- What you need to do
Please count how many lines below contain the word "agent" and give nothing but that figure.

Collected data entries

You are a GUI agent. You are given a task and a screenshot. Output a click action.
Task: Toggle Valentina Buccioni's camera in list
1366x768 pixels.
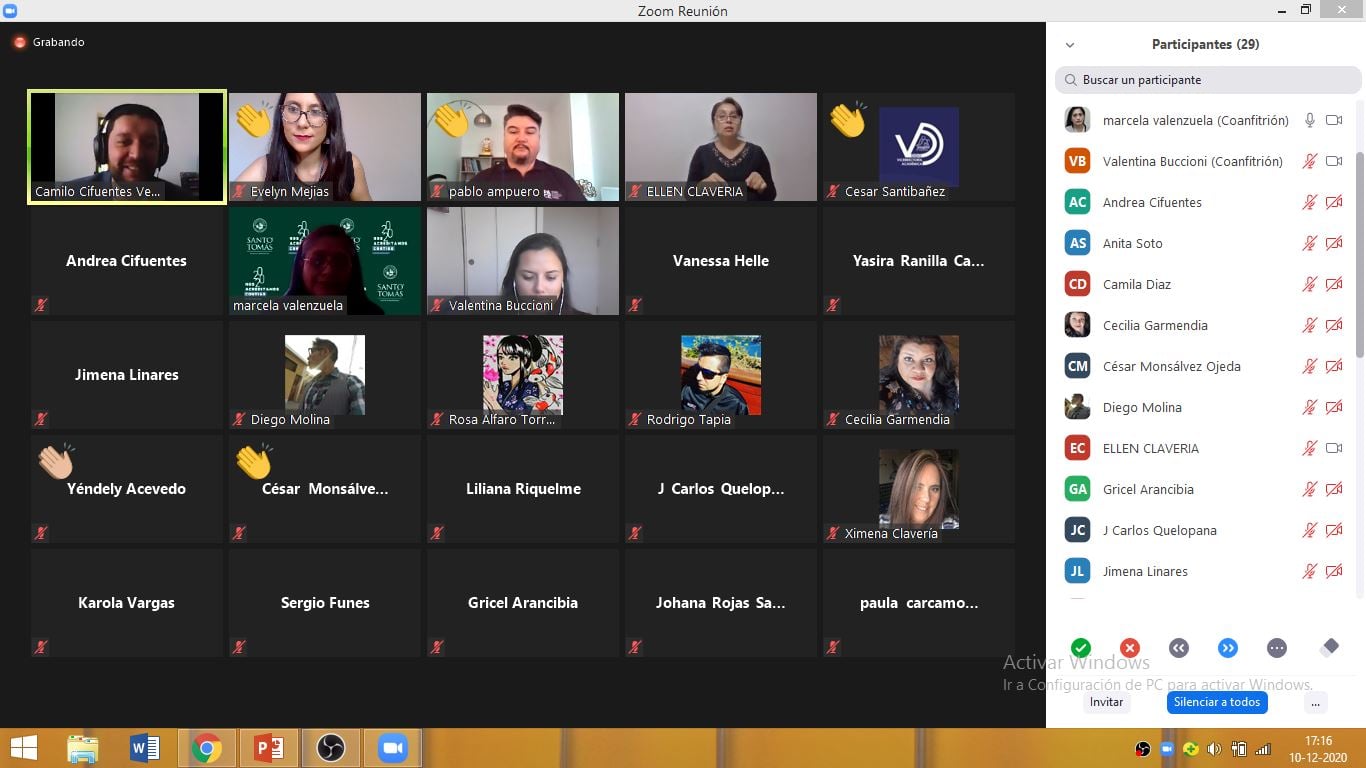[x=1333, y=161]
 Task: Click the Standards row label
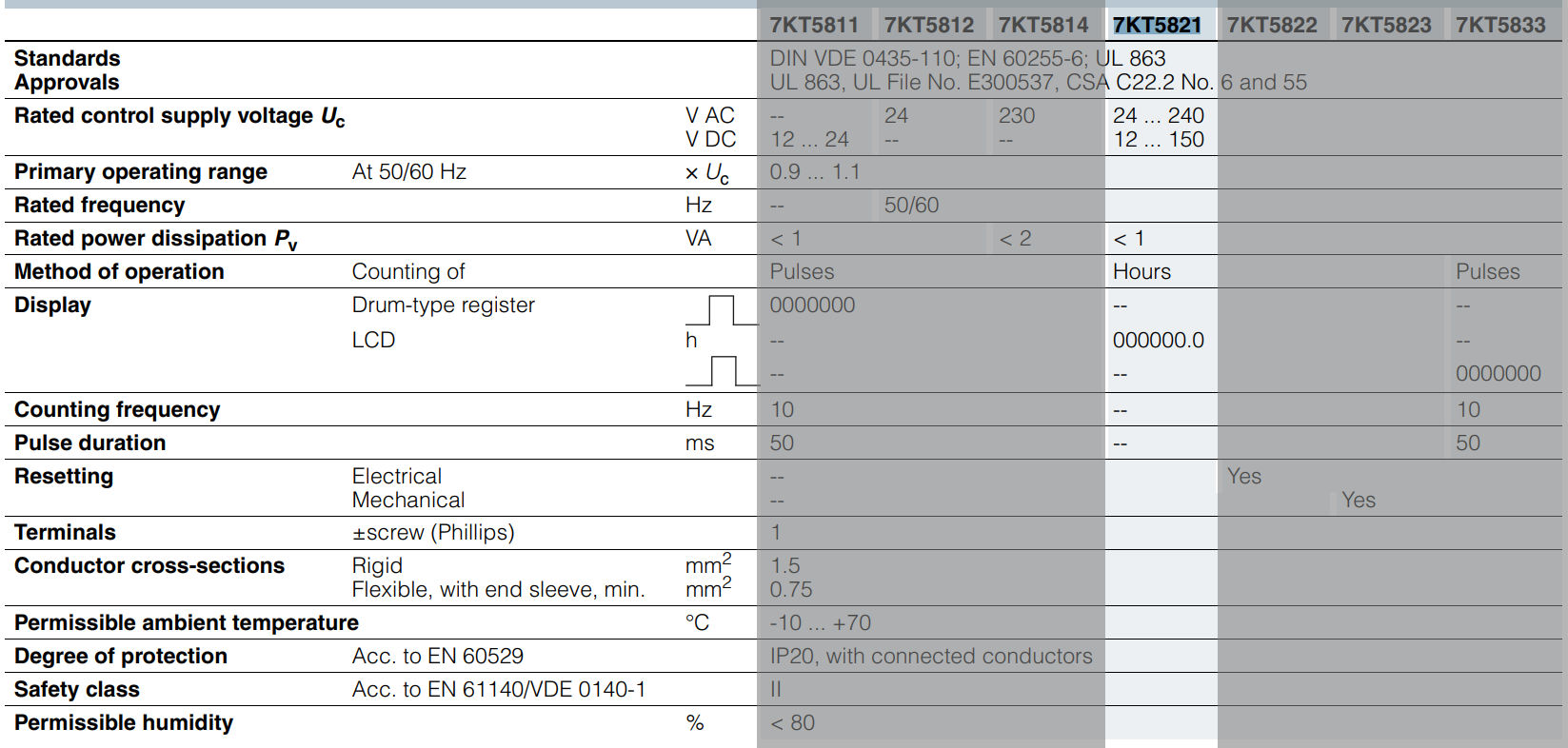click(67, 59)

==

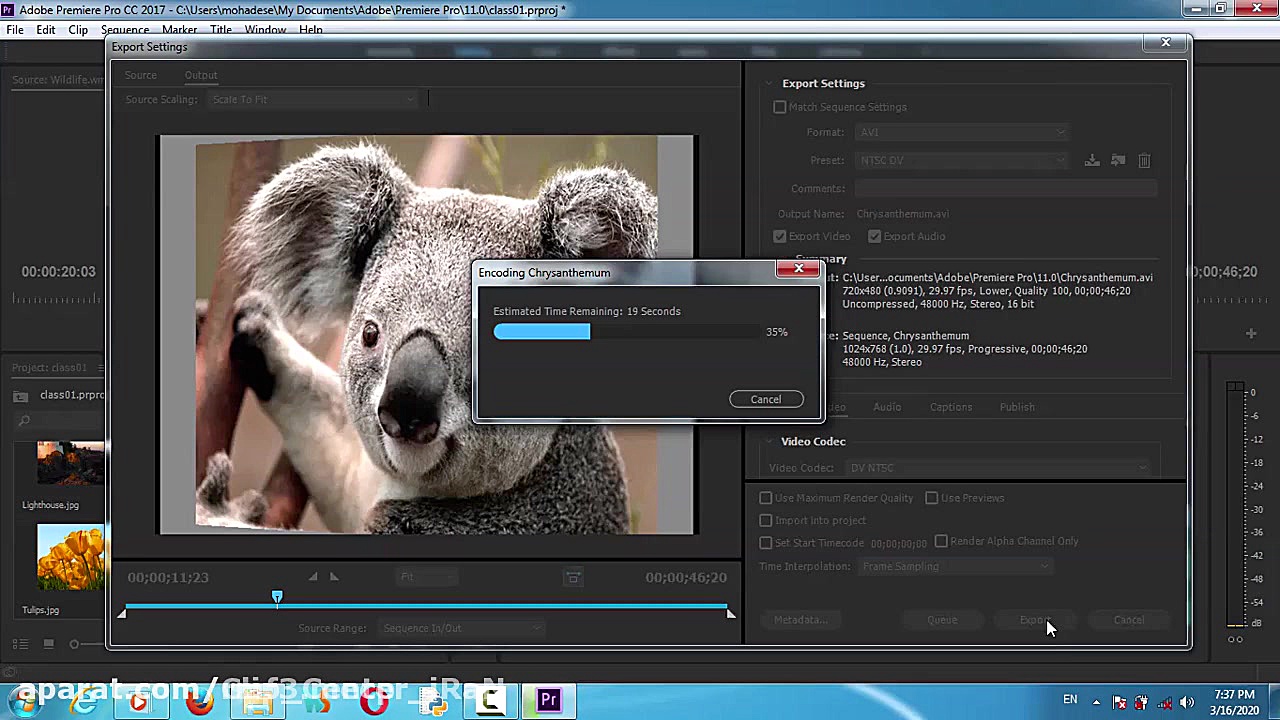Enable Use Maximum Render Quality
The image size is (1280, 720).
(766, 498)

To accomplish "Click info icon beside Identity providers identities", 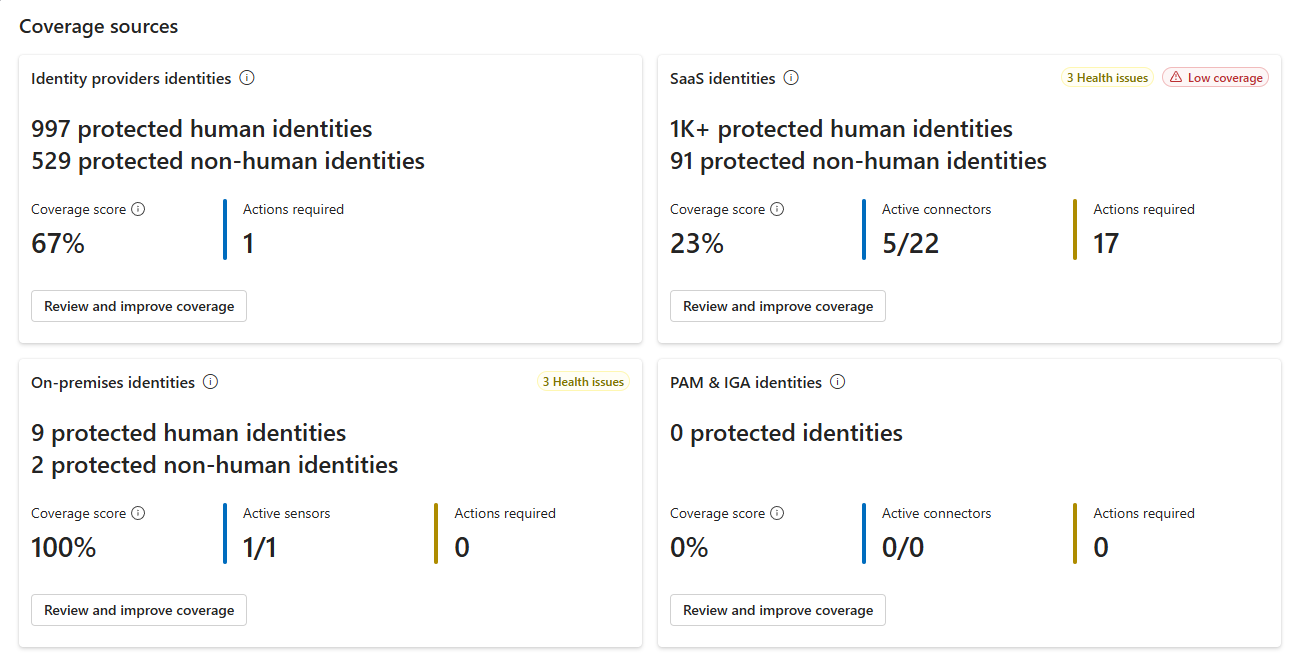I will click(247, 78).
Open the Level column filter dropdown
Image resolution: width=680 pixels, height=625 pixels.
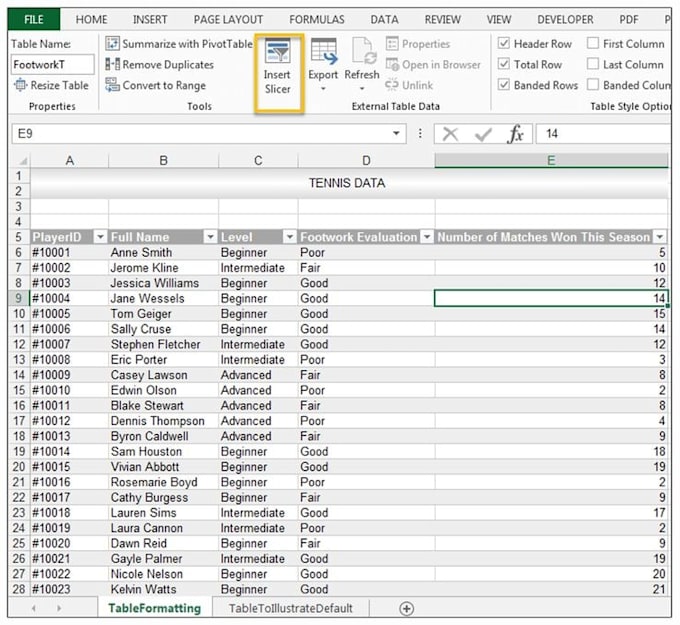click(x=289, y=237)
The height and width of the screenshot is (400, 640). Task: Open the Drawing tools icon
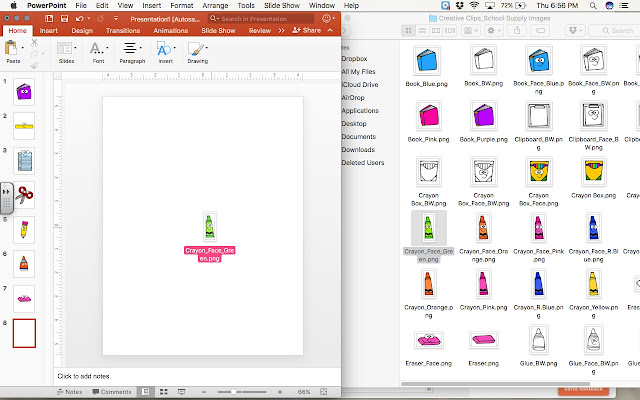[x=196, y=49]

--

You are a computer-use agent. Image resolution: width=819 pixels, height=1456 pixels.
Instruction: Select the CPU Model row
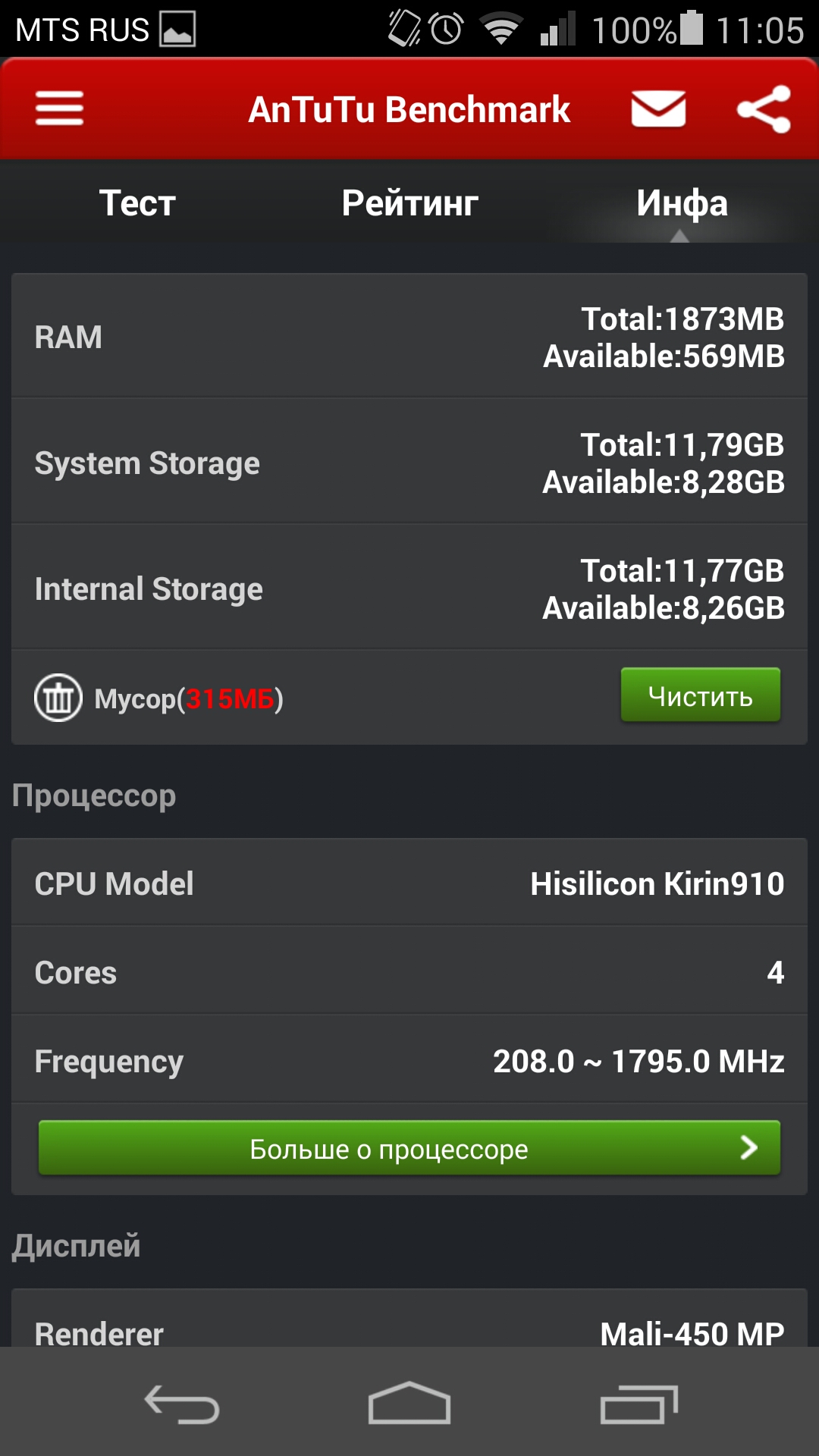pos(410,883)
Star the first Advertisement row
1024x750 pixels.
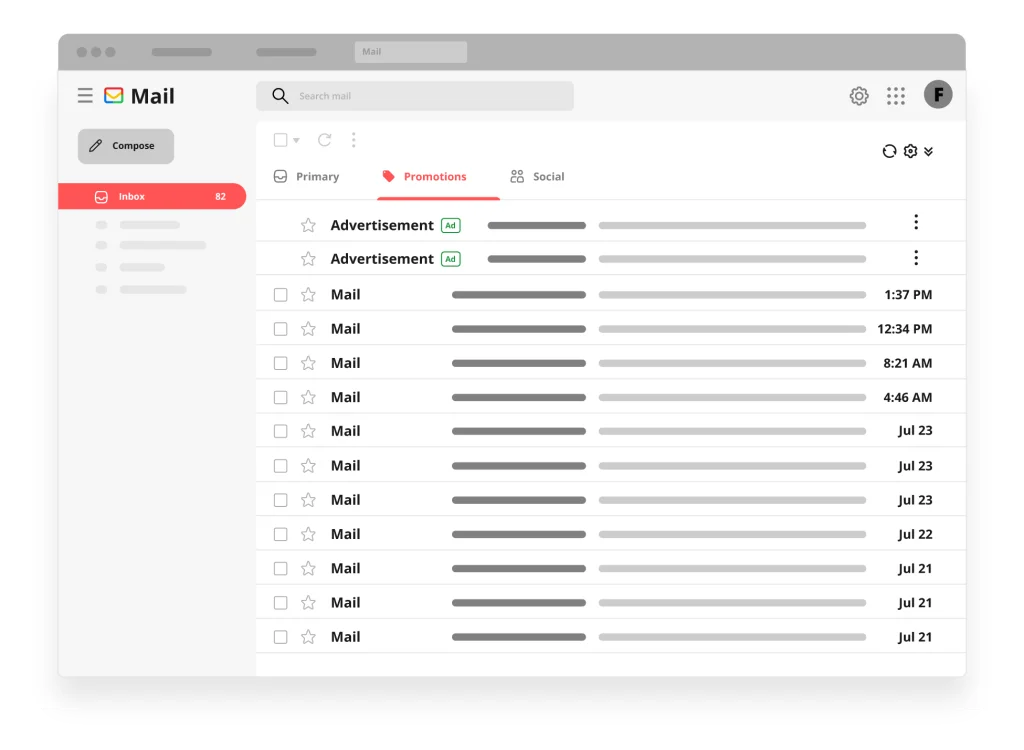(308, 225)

- Output of the task
2